## What is needed
Reproduce the records below from the line containing "has width=391, height=850." through the end of the records, both ends included, and leave the pictures out of your answer.

Saved entries
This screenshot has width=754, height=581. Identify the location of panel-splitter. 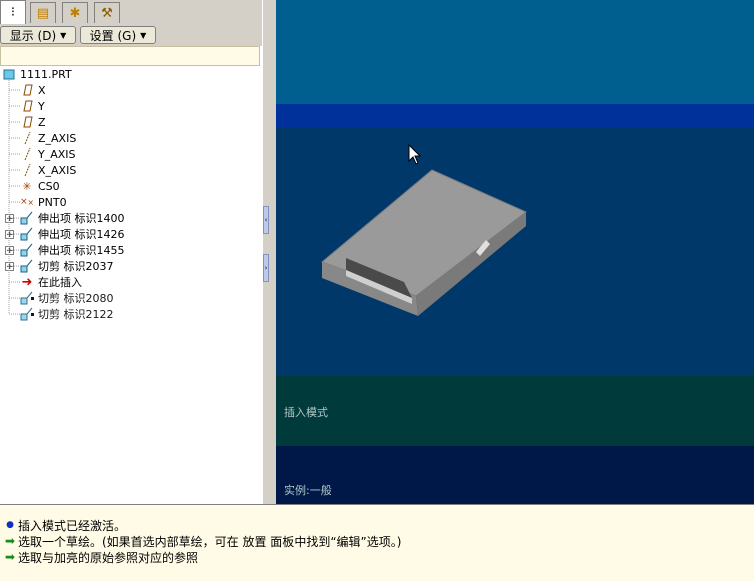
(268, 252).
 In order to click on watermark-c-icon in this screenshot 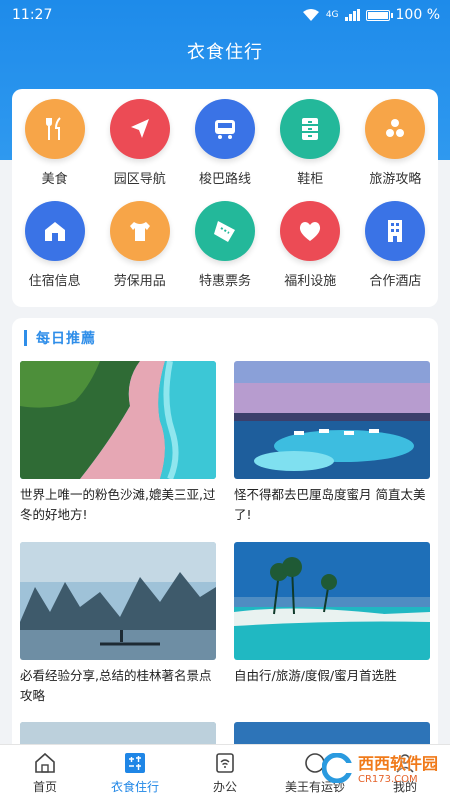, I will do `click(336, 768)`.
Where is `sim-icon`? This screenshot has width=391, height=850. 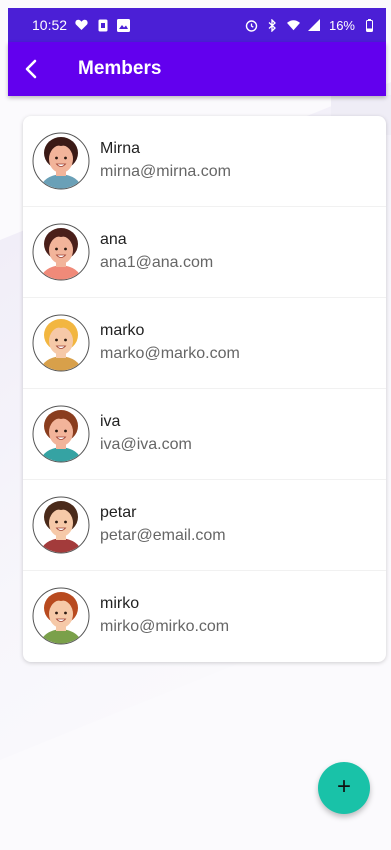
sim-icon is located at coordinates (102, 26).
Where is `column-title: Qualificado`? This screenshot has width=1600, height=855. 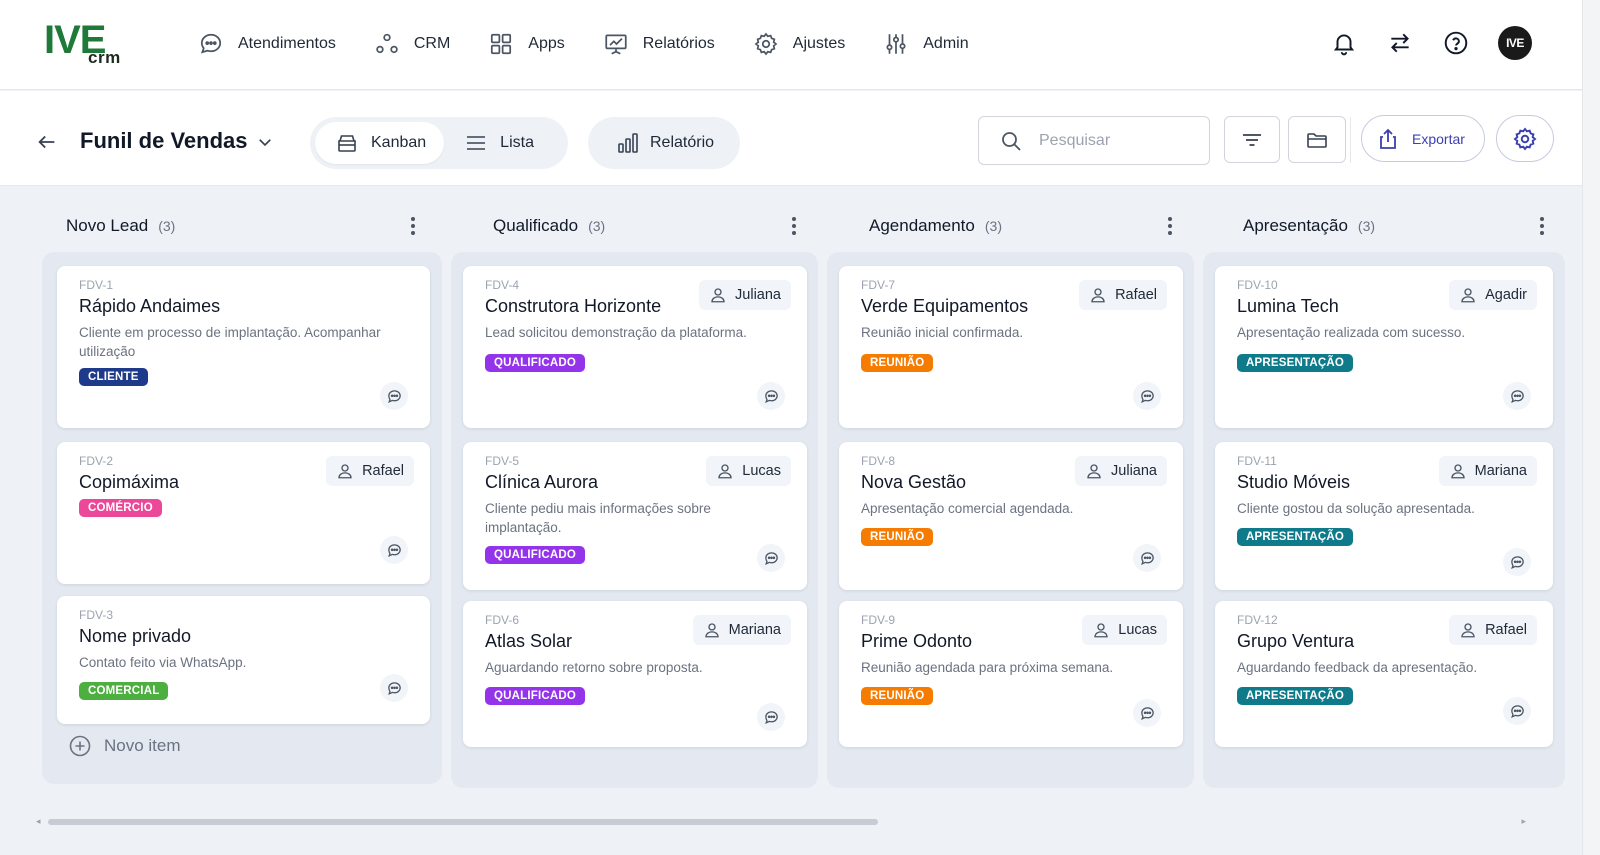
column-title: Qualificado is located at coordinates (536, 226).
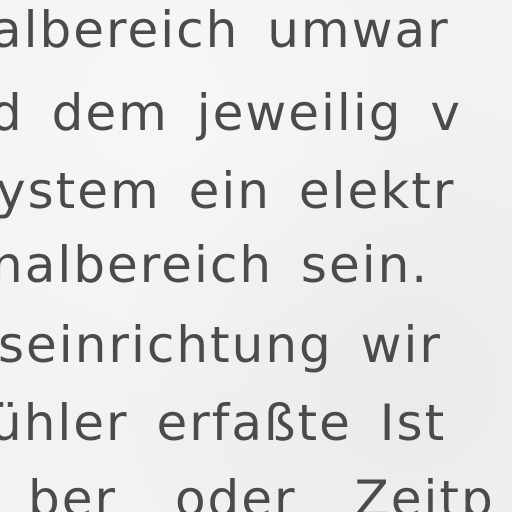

## Exercise result
Where is `sim-icon`? This screenshot has width=391, height=850. 
sim-icon is located at coordinates (102, 26).
Where is `column-title: Qualificado`? This screenshot has width=1600, height=855. 
column-title: Qualificado is located at coordinates (536, 226).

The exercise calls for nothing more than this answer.